#### DATA EXTRACT
______________________________

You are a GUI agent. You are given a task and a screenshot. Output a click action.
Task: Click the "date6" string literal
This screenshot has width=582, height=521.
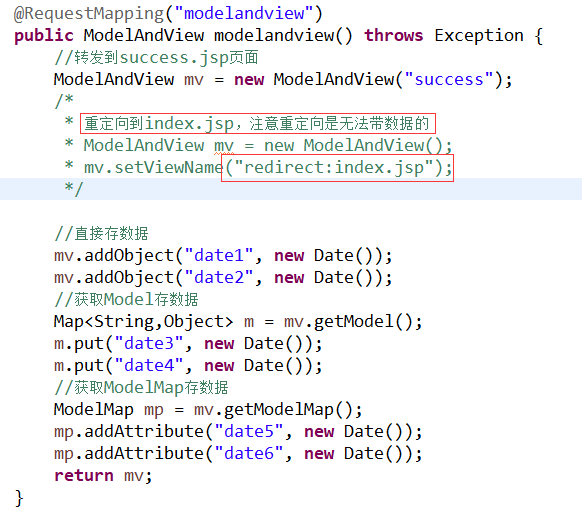pos(249,453)

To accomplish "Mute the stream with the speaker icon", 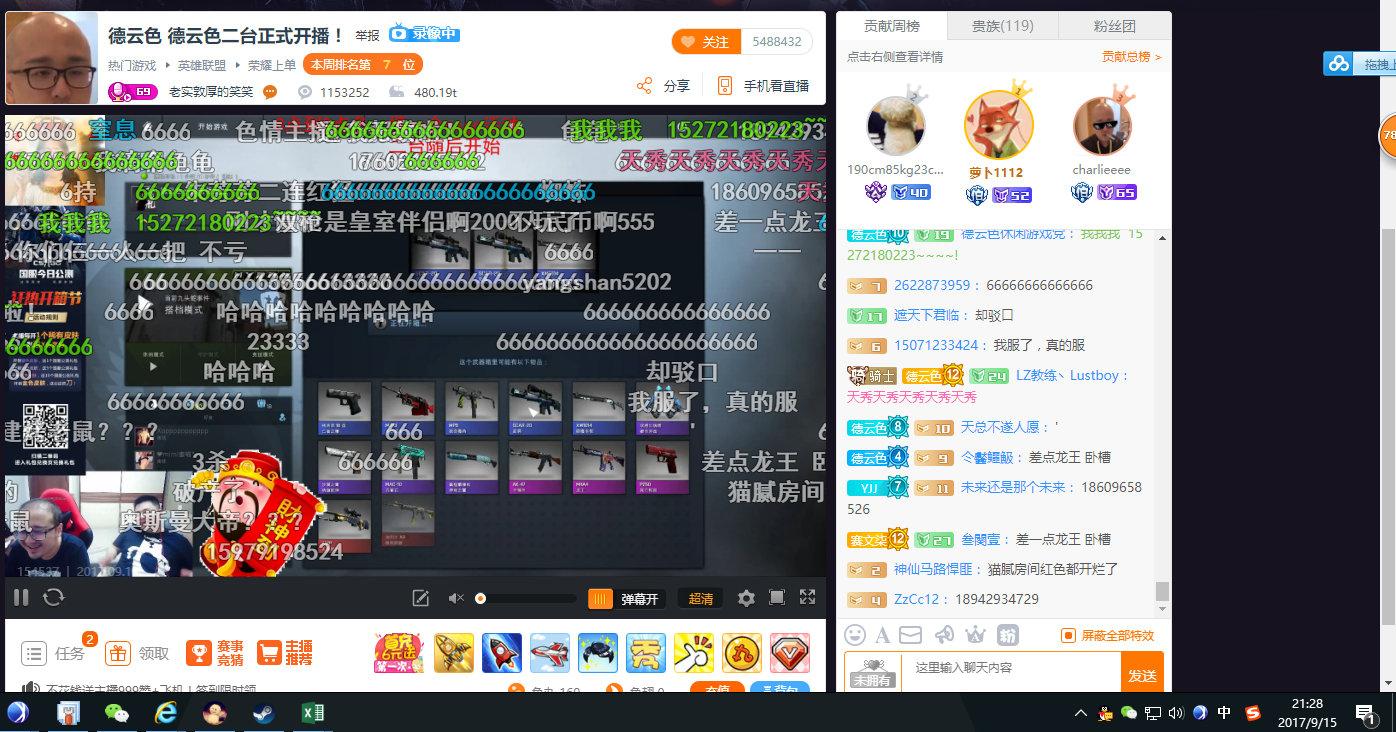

______________________________

#### AIM OF THE TASK
Reproduce every line of the data above verbatim, omitting the pictures.

#### TASK ANSWER
You are a GUI agent. You are given a task and a screenshot. Output a click action.
Task: Click the "date6" string literal
This screenshot has width=582, height=521.
pos(249,453)

To accomplish "Mute the stream with the speaker icon", 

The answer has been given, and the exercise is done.